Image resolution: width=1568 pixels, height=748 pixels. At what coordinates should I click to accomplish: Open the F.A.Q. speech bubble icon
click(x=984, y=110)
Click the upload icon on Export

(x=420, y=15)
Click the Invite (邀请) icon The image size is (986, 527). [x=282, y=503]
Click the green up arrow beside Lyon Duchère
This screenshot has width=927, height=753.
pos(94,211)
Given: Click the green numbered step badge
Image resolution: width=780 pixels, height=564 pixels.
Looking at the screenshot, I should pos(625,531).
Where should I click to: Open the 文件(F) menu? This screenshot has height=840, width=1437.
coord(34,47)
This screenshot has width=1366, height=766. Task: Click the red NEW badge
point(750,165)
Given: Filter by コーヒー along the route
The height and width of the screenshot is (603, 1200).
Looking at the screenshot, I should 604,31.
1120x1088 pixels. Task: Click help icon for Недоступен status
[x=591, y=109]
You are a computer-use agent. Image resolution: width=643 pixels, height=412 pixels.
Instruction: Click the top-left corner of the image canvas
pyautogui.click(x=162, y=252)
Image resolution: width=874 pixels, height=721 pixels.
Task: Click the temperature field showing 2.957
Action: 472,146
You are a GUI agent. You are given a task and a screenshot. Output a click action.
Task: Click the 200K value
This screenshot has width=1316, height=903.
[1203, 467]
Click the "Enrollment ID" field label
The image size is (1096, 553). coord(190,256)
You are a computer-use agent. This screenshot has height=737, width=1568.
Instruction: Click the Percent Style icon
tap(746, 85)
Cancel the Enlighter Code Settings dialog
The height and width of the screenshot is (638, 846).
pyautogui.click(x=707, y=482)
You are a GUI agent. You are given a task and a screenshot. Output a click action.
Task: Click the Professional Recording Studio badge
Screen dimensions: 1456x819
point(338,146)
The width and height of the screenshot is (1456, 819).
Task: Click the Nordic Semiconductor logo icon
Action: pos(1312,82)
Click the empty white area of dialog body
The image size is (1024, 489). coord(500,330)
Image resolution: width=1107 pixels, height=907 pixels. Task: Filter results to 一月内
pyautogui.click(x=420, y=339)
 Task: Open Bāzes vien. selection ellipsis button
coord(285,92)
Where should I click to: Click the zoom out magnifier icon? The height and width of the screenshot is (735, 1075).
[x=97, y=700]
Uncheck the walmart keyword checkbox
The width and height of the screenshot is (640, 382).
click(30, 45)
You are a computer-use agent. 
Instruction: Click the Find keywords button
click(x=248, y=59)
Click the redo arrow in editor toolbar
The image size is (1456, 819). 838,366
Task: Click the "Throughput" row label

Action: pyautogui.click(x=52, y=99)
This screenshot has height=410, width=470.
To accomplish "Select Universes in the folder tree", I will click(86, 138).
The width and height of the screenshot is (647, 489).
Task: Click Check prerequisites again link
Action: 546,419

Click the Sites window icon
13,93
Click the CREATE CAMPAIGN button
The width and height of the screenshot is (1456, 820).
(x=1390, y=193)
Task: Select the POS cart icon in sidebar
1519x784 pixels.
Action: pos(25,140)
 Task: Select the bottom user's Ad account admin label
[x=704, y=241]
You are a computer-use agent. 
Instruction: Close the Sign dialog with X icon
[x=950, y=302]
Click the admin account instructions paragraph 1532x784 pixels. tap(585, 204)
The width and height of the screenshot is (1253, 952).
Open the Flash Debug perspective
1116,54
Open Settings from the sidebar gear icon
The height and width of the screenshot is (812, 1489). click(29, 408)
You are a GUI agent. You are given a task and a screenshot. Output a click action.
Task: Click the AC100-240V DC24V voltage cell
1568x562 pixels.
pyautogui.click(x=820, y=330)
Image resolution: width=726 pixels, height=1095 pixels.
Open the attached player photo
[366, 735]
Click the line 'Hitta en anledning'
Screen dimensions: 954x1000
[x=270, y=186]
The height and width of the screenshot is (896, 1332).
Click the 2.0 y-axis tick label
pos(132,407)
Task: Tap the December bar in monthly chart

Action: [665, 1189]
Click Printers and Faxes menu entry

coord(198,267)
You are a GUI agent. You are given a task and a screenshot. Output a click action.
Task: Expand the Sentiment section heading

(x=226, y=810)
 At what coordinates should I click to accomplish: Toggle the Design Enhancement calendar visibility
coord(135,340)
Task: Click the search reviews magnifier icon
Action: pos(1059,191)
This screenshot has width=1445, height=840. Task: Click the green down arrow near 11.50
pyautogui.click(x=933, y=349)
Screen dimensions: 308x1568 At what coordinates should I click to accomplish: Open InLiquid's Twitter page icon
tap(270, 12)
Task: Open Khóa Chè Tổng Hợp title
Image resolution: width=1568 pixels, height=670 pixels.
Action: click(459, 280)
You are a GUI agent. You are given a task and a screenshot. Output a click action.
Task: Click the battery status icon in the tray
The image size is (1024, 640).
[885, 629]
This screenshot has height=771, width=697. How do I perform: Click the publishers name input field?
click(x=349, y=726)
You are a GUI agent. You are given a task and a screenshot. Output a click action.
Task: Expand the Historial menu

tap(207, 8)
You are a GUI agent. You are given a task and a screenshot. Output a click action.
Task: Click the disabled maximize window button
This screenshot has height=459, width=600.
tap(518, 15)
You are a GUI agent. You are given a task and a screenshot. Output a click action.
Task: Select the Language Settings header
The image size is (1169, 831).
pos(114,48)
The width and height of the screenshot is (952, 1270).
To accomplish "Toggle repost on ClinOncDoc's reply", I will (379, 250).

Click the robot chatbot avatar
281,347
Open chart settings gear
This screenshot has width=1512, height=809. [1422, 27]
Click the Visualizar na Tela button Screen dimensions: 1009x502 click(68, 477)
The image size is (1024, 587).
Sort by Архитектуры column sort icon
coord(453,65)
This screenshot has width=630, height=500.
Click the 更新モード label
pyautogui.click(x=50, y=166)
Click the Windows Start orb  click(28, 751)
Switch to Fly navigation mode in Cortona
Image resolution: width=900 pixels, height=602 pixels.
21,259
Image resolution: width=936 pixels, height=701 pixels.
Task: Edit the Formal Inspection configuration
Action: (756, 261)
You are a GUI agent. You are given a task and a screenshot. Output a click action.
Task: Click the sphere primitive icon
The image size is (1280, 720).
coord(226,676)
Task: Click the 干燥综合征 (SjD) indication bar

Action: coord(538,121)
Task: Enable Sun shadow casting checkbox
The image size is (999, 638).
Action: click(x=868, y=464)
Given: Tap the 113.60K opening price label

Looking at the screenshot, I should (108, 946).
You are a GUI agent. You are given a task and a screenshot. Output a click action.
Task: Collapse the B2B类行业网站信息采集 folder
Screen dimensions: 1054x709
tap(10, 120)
+ + + + + + +
Set down every one of the records above again, word for word, with nothing changed, added, or left out.

* _Reply to the task_:
Image resolution: width=1568 pixels, height=748 pixels. At what coordinates should I click to accomplish: Open the F.A.Q. speech bubble icon
click(x=984, y=110)
Click the upload icon on Export

(x=420, y=15)
Click the Invite (邀请) icon The image size is (986, 527). [x=282, y=503]
Click the green up arrow beside Lyon Duchère
This screenshot has width=927, height=753.
pos(94,211)
Given: Click the green numbered step badge
Image resolution: width=780 pixels, height=564 pixels.
Looking at the screenshot, I should pos(625,531).
Where should I click to: Open the 文件(F) menu? This screenshot has height=840, width=1437.
coord(34,47)
This screenshot has width=1366, height=766. Task: Click the red NEW badge
point(750,165)
Given: Filter by コーヒー along the route
The height and width of the screenshot is (603, 1200).
Looking at the screenshot, I should 604,31.
1120x1088 pixels. Task: Click help icon for Недоступен status
[x=591, y=109]
You are a computer-use agent. Image resolution: width=643 pixels, height=412 pixels.
Instruction: Click the top-left corner of the image canvas
pyautogui.click(x=162, y=252)
Image resolution: width=874 pixels, height=721 pixels.
Task: Click the temperature field showing 2.957
Action: 472,146
You are a GUI agent. You are given a task and a screenshot. Output a click action.
Task: Click the 200K value
This screenshot has width=1316, height=903.
[1203, 467]
Click the "Enrollment ID" field label
The image size is (1096, 553). coord(190,256)
You are a computer-use agent. This screenshot has height=737, width=1568.
Instruction: Click the Percent Style icon
tap(746, 85)
Cancel the Enlighter Code Settings dialog
The height and width of the screenshot is (638, 846).
pyautogui.click(x=707, y=482)
You are a GUI agent. You are given a task and a screenshot. Output a click action.
Task: Click the Professional Recording Studio badge
Screen dimensions: 1456x819
point(338,146)
The width and height of the screenshot is (1456, 819).
Task: Click the Nordic Semiconductor logo icon
Action: pos(1312,82)
Click the empty white area of dialog body
The image size is (1024, 489). coord(500,330)
Image resolution: width=1107 pixels, height=907 pixels. Task: Filter results to 一月内
pyautogui.click(x=420, y=339)
 Task: Open Bāzes vien. selection ellipsis button
coord(285,92)
Where should I click to: Click the zoom out magnifier icon? The height and width of the screenshot is (735, 1075).
[x=97, y=700]
Uncheck the walmart keyword checkbox
The width and height of the screenshot is (640, 382).
click(30, 45)
You are a computer-use agent. 
Instruction: Click the Find keywords button
click(x=248, y=59)
Click the redo arrow in editor toolbar
The image size is (1456, 819). 838,366
Task: Click the "Throughput" row label

Action: pyautogui.click(x=52, y=99)
This screenshot has height=410, width=470.
To accomplish "Select Universes in the folder tree", I will click(86, 138).
The width and height of the screenshot is (647, 489).
Task: Click Check prerequisites again link
Action: 546,419

Click the Sites window icon
13,93
Click the CREATE CAMPAIGN button
The width and height of the screenshot is (1456, 820).
(x=1390, y=193)
Task: Select the POS cart icon in sidebar
1519x784 pixels.
Action: pos(25,140)
 Task: Select the bottom user's Ad account admin label
[x=704, y=241]
You are a computer-use agent. 
Instruction: Close the Sign dialog with X icon
[x=950, y=302]
Click the admin account instructions paragraph 1532x784 pixels. tap(585, 204)
The width and height of the screenshot is (1253, 952).
Open the Flash Debug perspective
1116,54
Open Settings from the sidebar gear icon
The height and width of the screenshot is (812, 1489). click(29, 408)
You are a GUI agent. You are given a task and a screenshot. Output a click action.
Task: Click the AC100-240V DC24V voltage cell
1568x562 pixels.
pyautogui.click(x=820, y=330)
Image resolution: width=726 pixels, height=1095 pixels.
Open the attached player photo
[366, 735]
Click the line 'Hitta en anledning'
Screen dimensions: 954x1000
[x=270, y=186]
The height and width of the screenshot is (896, 1332).
Click the 2.0 y-axis tick label
pos(132,407)
Task: Tap the December bar in monthly chart

Action: [665, 1189]
Click Printers and Faxes menu entry

coord(198,267)
You are a GUI agent. You are given a task and a screenshot. Output a click action.
Task: Expand the Sentiment section heading

(x=226, y=810)
 At what coordinates should I click to accomplish: Toggle the Design Enhancement calendar visibility
coord(135,340)
Task: Click the search reviews magnifier icon
Action: pos(1059,191)
This screenshot has width=1445, height=840. Task: Click the green down arrow near 11.50
pyautogui.click(x=933, y=349)
Screen dimensions: 308x1568 At what coordinates should I click to accomplish: Open InLiquid's Twitter page icon
tap(270, 12)
Task: Open Khóa Chè Tổng Hợp title
Image resolution: width=1568 pixels, height=670 pixels.
Action: click(459, 280)
You are a GUI agent. You are given a task and a screenshot. Output a click action.
Task: Click the battery status icon in the tray
The image size is (1024, 640).
[885, 629]
This screenshot has height=771, width=697. How do I perform: Click the publishers name input field?
click(x=349, y=726)
You are a GUI agent. You are given a task and a screenshot. Output a click action.
Task: Expand the Historial menu

tap(207, 8)
You are a GUI agent. You are given a task and a screenshot. Output a click action.
Task: Click the disabled maximize window button
This screenshot has height=459, width=600.
tap(518, 15)
You are a GUI agent. You are given a task and a screenshot. Output a click action.
Task: Select the Language Settings header
The image size is (1169, 831).
pos(114,48)
The width and height of the screenshot is (952, 1270).
To accomplish "Toggle repost on ClinOncDoc's reply", I will (379, 250).

Click the robot chatbot avatar
281,347
Open chart settings gear
This screenshot has width=1512, height=809. [1422, 27]
Click the Visualizar na Tela button Screen dimensions: 1009x502 click(68, 477)
The image size is (1024, 587).
Sort by Архитектуры column sort icon
coord(453,65)
This screenshot has width=630, height=500.
Click the 更新モード label
pyautogui.click(x=50, y=166)
Click the Windows Start orb  click(28, 751)
Switch to Fly navigation mode in Cortona
Image resolution: width=900 pixels, height=602 pixels.
21,259
Image resolution: width=936 pixels, height=701 pixels.
Task: Edit the Formal Inspection configuration
Action: (756, 261)
You are a GUI agent. You are given a task and a screenshot. Output a click action.
Task: Click the sphere primitive icon
The image size is (1280, 720).
coord(226,676)
Task: Click the 干燥综合征 (SjD) indication bar

Action: coord(538,121)
Task: Enable Sun shadow casting checkbox
The image size is (999, 638).
Action: click(x=868, y=464)
Given: Tap the 113.60K opening price label

Looking at the screenshot, I should (108, 946).
You are a GUI agent. You are given a task and a screenshot. Output a click action.
Task: Collapse the B2B类行业网站信息采集 folder
Screen dimensions: 1054x709
tap(10, 120)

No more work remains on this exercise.